I defended Sarah Palin throughout the 2008 campaign, when she was viciously attacked–especially by women here in NYC and particularly those who self-identified as “feminists”. For those who advocate choice for all women, they couldn’t seem to respect any of Sarah’s, whether it was her decision to have her baby even though she knew he had Down’s Syndrome, or when she supported her pregnant, unwed daughter Bristol. I was disgusted and appalled by the treatment of her, to the point that I snapped at a 23-year-old intern in my office who called Palin a “bad mother”, both for bringing a “challenged” baby into the world, and for running for Vice President (and thereby neglecting her family altogether). I had built up a decade of disillusionment with the feminist movement, and I hit that intern over the head with it. And while I would defend Palin’s decision to do a reality TV show as another personal choice, I must admit this is one choice I don’t understand.
Of course this is moot if she never runs for public office. Being an advocate for conservative candidates is a far cry from running herself. But if she does run, one can just imagine her opponent’s ads! Because while Palin’s recovery from the left’s 2008 smear campaign is nothing short of miraculous, one thing I don’t think the American people would overlook is a presidential candidate who says she’d rather be out kayaking than running the county from a “stuffy old political office”.

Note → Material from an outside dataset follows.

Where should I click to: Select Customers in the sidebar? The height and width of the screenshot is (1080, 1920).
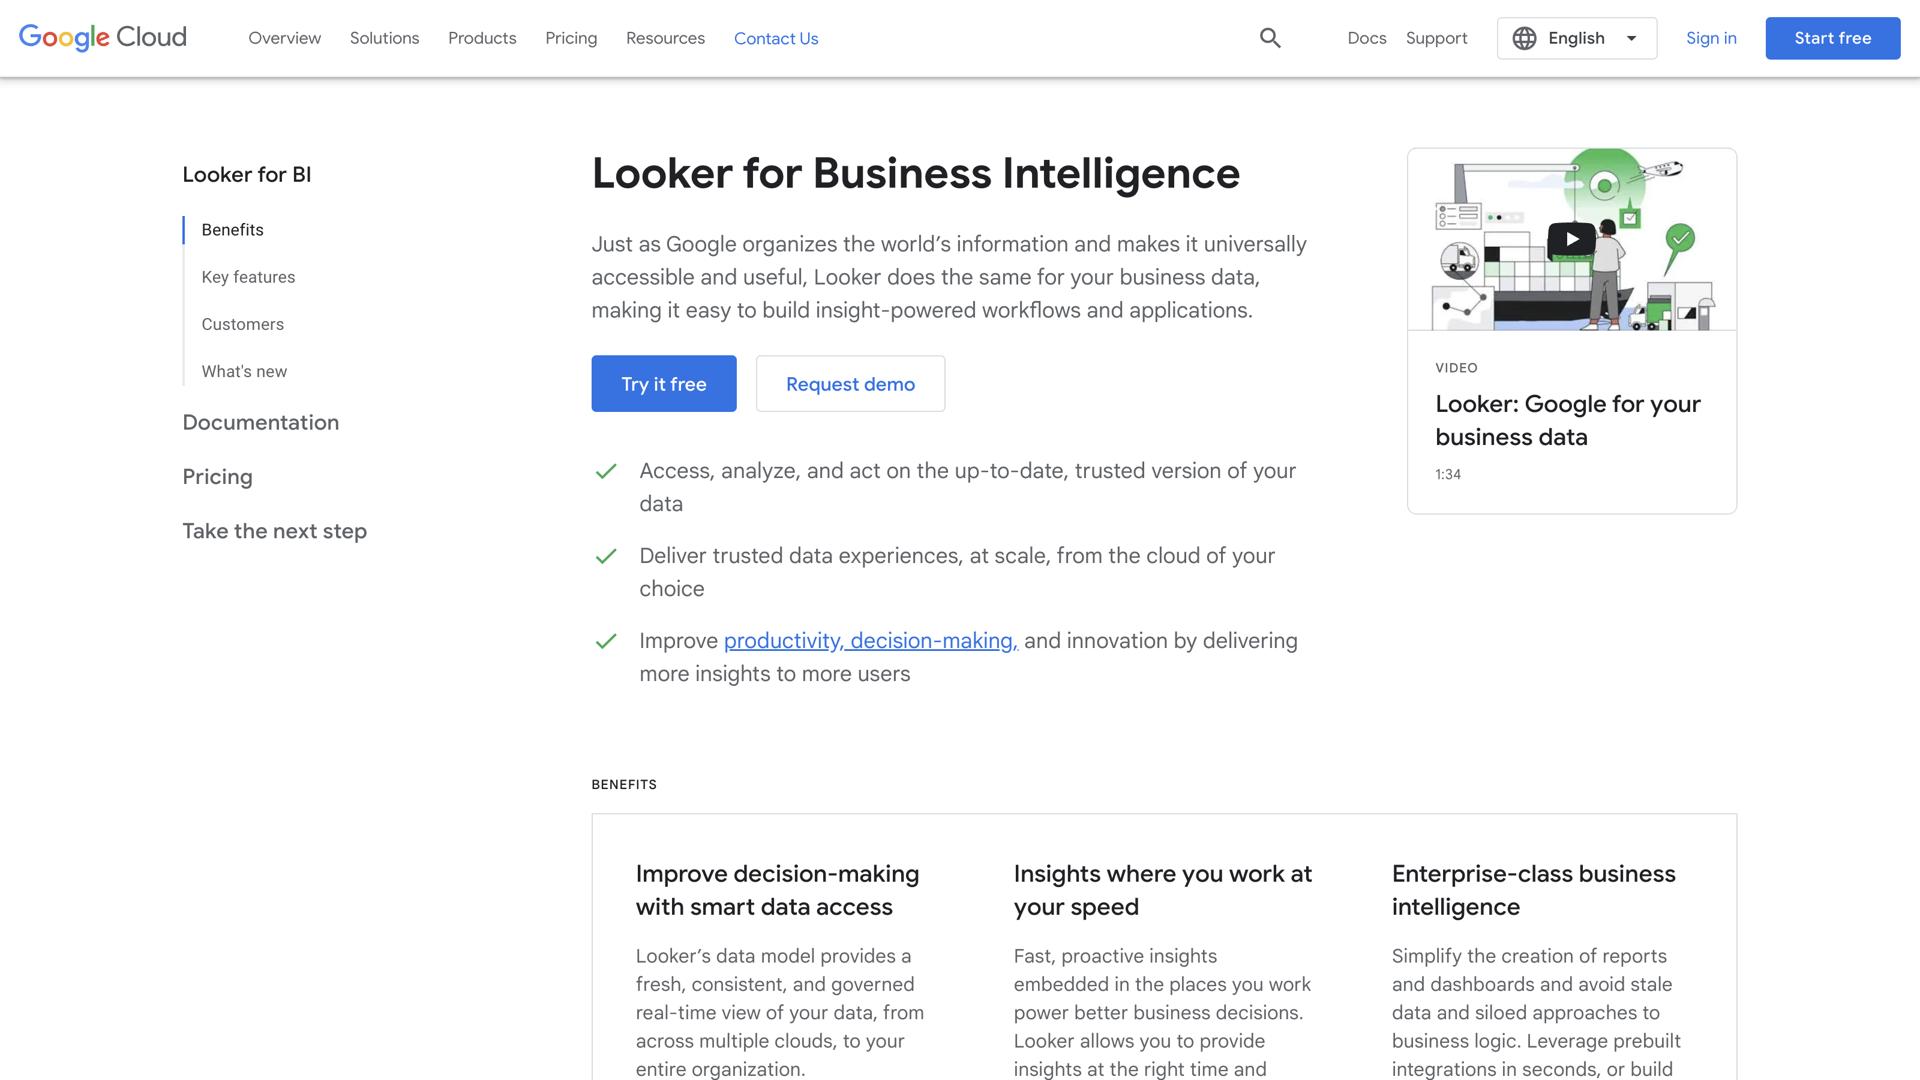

“You can’t be a fiscal conservative and not be a social conservative.” This from Senator–and some say, 2012 Republican presidential candidate– Jim DeMint. http://hotair.com/archives/2010/11/09/jim-demint-you-cant-be-a-fiscal-conservative-and-not-be-a-social-conservative/
With all due respect to Mr. De Mint, it is this sort of either/or mentality that has perpetuated the stereotype of Republicans as hard-hearted, judgmental and out of touch with the common folk. Whereas the left tries to force Big Government upon us, several on the right often do the same with their particular brand of morality. This has only served to marginalize women and minorities who may agree with conservatives on a host of issues but feel left out and judged by them as a whole. Indeed, Democrats have laid claim to entire segments of the population–LGBT community, to name but one–for exactly this reason. There is no longer room for this type of thinking when what is at stake is not only the current economy, but our American way of life, as we head into this new chapter in politics (and hopefully a new administration in 2012).

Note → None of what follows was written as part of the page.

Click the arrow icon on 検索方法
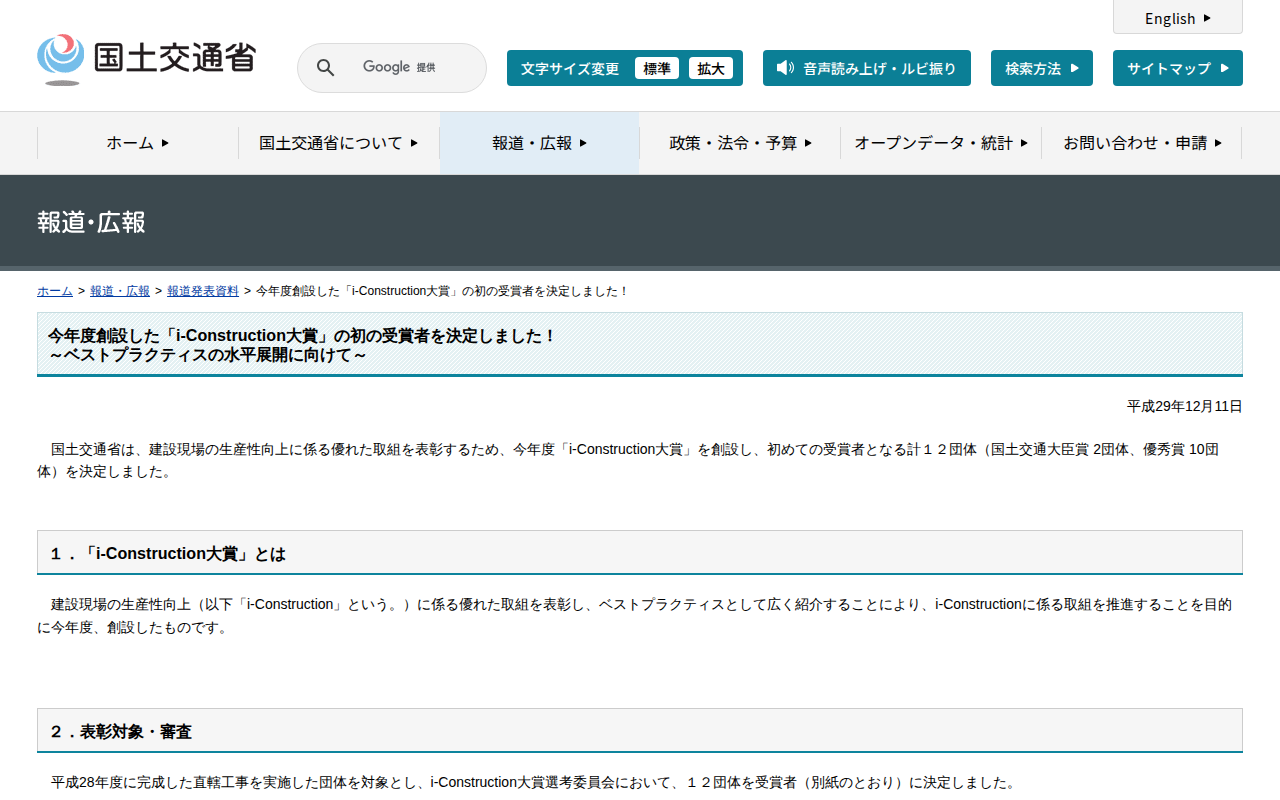The image size is (1280, 800). click(1075, 68)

I speak on this from experience as a pro-choice Republican. When I go to the polls and pull that lever for the fiscally conservative but pro-life candidate, I am okay with that because the prospect of losing the right to choose is (at this point) theoretical. But what if it weren’t? What I were forced to choose between a Democratic candidate who wants to exert control over my paycheck and a Republican who wants to exert control over my body?
In that case, I just may feel compelled to pull that other lever or–even worse–just stay home.